WORK ITEM: Output the lines below exactly, please, from the first line until the line with "كل التدوينات (454) (1089, 1515)", counting both.

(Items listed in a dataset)
»»

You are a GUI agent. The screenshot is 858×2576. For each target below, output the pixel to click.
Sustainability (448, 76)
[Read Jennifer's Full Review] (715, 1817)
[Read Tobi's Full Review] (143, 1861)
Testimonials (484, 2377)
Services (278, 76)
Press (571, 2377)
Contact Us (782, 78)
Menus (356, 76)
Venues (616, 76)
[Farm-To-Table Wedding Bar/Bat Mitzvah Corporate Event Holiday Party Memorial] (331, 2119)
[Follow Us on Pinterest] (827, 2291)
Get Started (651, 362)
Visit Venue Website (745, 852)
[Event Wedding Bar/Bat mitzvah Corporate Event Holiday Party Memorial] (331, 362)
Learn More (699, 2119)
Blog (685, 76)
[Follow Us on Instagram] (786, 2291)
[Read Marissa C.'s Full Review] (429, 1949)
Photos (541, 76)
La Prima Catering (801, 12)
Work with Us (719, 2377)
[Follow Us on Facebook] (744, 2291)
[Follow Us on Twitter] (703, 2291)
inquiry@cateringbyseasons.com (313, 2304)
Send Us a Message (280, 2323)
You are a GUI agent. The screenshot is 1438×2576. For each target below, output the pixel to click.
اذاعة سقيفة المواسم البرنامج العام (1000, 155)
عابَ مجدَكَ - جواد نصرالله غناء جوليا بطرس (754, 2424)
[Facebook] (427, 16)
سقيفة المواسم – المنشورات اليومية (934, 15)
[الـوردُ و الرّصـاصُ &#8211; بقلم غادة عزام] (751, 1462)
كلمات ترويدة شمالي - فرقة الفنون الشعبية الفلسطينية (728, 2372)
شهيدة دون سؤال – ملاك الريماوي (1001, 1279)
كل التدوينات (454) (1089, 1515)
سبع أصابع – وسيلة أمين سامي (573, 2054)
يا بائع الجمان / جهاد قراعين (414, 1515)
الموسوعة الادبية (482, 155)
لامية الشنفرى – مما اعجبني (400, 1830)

««

YOUR SOLUTION:
You are a GUI agent. The screenshot is 858×2576. For each target below, output the pixel to click.
Sustainability (448, 76)
[Read Jennifer's Full Review] (715, 1817)
[Read Tobi's Full Review] (143, 1861)
Testimonials (484, 2377)
Services (278, 76)
Press (571, 2377)
Contact Us (782, 78)
Menus (356, 76)
Venues (616, 76)
[Farm-To-Table Wedding Bar/Bat Mitzvah Corporate Event Holiday Party Memorial] (331, 2119)
[Follow Us on Pinterest] (827, 2291)
Get Started (651, 362)
Visit Venue Website (745, 852)
[Event Wedding Bar/Bat mitzvah Corporate Event Holiday Party Memorial] (331, 362)
Learn More (699, 2119)
Blog (685, 76)
[Follow Us on Instagram] (786, 2291)
[Read Marissa C.'s Full Review] (429, 1949)
Photos (541, 76)
La Prima Catering (801, 12)
Work with Us (719, 2377)
[Follow Us on Facebook] (744, 2291)
[Follow Us on Twitter] (703, 2291)
inquiry@cateringbyseasons.com (313, 2304)
Send Us a Message (280, 2323)
You are a GUI agent. The screenshot is 1438×2576. For each target below, output the pixel to click.
اذاعة سقيفة المواسم البرنامج العام (1000, 155)
عابَ مجدَكَ - جواد نصرالله غناء جوليا بطرس (754, 2424)
[Facebook] (427, 16)
سقيفة المواسم – المنشورات اليومية (934, 15)
[الـوردُ و الرّصـاصُ &#8211; بقلم غادة عزام] (751, 1462)
كلمات ترويدة شمالي - فرقة الفنون الشعبية الفلسطينية (728, 2372)
شهيدة دون سؤال – ملاك الريماوي (1001, 1279)
كل التدوينات (454) (1089, 1515)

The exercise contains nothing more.